APPELLATE COURT OF ILLINOIS SECOND DISTRICT
Mar 30, 2018
2018 Ill. App. 2d 150779 (Ill. App. Ct. 2018)

Opinion

No. 2-15-0779

03-30-2018

THE PEOPLE OF THE STATE OF ILLINOIS, Plaintiff-Appellee, v. RICKIE T. NICHOLS, Defendant-Appellant.


NOTICE: This order was filed under Supreme Court Rule 23(c)(2) and may not be cited as precedent by any party except in the limited circumstances allowed under Rule 23(e)(1).

Appeal from the Circuit Court of Lake County.

No. 08-CF-3797

Honorable George Bridges, Judge, Presiding.

JUSTICE BIRKETT delivered the judgment of the court.
Justices McLaren and Burke concurred in the judgment.

ORDER

¶ 1 Held: Defendant's aggregate 32-year sentence on two counts of aggravated criminal sexual assault violated neither the eighth amendment to the United States Constitution (U.S. Const., amend. VIII) nor the proportionate-penalties clause of the Illinois Constitution (Ill. Const. 1970, art. I, § 11).

¶ 2 Defendant, Rickie Nichols, appeals the denial of his postconviction petition. He argues that his 32-year sentence of imprisonment is unconstitutional because certain sentencing mandates precluded the trial court from giving consideration to his youth and related characteristics in sentencing him. For the following reasons, we affirm.
------------------------
• [AIM] Reproduce word for word the portion of the appellate order above, starting at "THE PEOPLE OF" and ending at "under Rule 23(e)(1).".

• [RECORDED DATA]
------------------------
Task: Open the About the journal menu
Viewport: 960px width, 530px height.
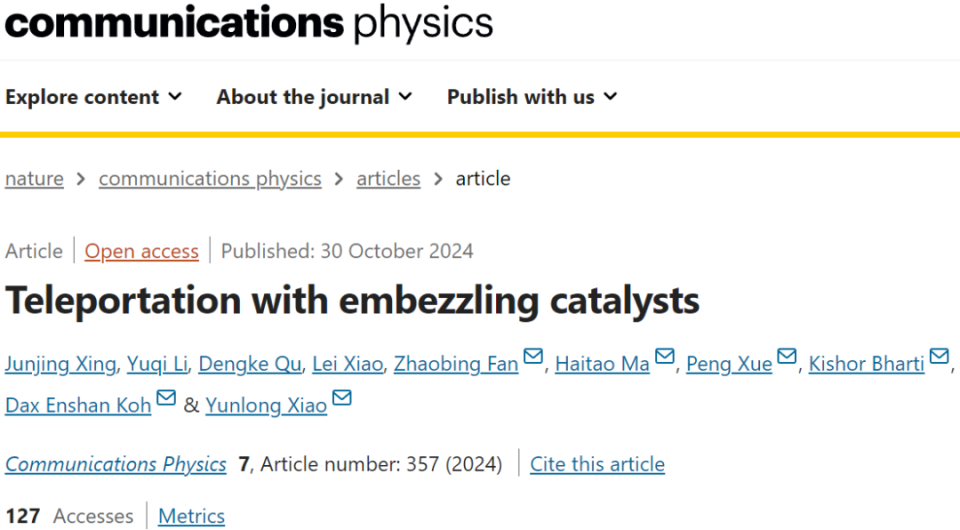Action: pos(314,97)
------------------------
• [FINISHED EXERCISE]
THE PEOPLE OF THE STATE OF ILLINOIS, Plaintiff-Appellee, v. RICKIE T. NICHOLS, Defendant-Appellant.


NOTICE: This order was filed under Supreme Court Rule 23(c)(2) and may not be cited as precedent by any party except in the limited circumstances allowed under Rule 23(e)(1).